Тут следует добавить, что монахини и другие благочестивые женщины крайне редко заказывают номера в гостиницах и многие встречи происходили только в воображении. Грешен ли я перед воображаемыми женщинами, у которых нет ни имен, ни отчетливых лиц? Они ведь просто тела, и мне кажется, я вовсе их не оскверняю, а истово и нежно ласкаю – и в телесном мире, и в духовном. И пусть порой они принимают черты реальных женщин, мельком виденных мною в коридоре и в ресторане (даже таких, у кого есть мужья и дети), этим женщинам ничего не ведомо об огне, какой зажигают во мне их изменчивые черты. Ночью они являются ко мне, и я воспринимаю их не как низменные услады, а как Свет, облекающий меня, когда наши влажные соки сливаются воедино, – но вправе ли я наутро играть на органе в доме Господнем?
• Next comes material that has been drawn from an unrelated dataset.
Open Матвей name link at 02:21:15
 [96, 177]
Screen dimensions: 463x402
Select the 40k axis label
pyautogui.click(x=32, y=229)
И я часто думаю: чтобы подняться ввысь, надо несколько времени пробыть в телесном мире, иначе возвышение невозможно. А что до грудей этих (реальных) женщин – грудей, которые я нередко имею случай созерцать по выходным дням, когда подаю в ресторане напитки и бутерброды, то они внушают мне лишь блаженство и покой, а вовсе не разрушительные помыслы, такой великий покой, что зачастую я словно цепенею и Царице Соусов приходится выводить меня из забытья. Но, слыша, что говорят вокруг, я понимаю, что поступаю неправильно, и искренне стараюсь избавиться от этой привычки, а сделать это трудно, так как самой сути я не понимаю.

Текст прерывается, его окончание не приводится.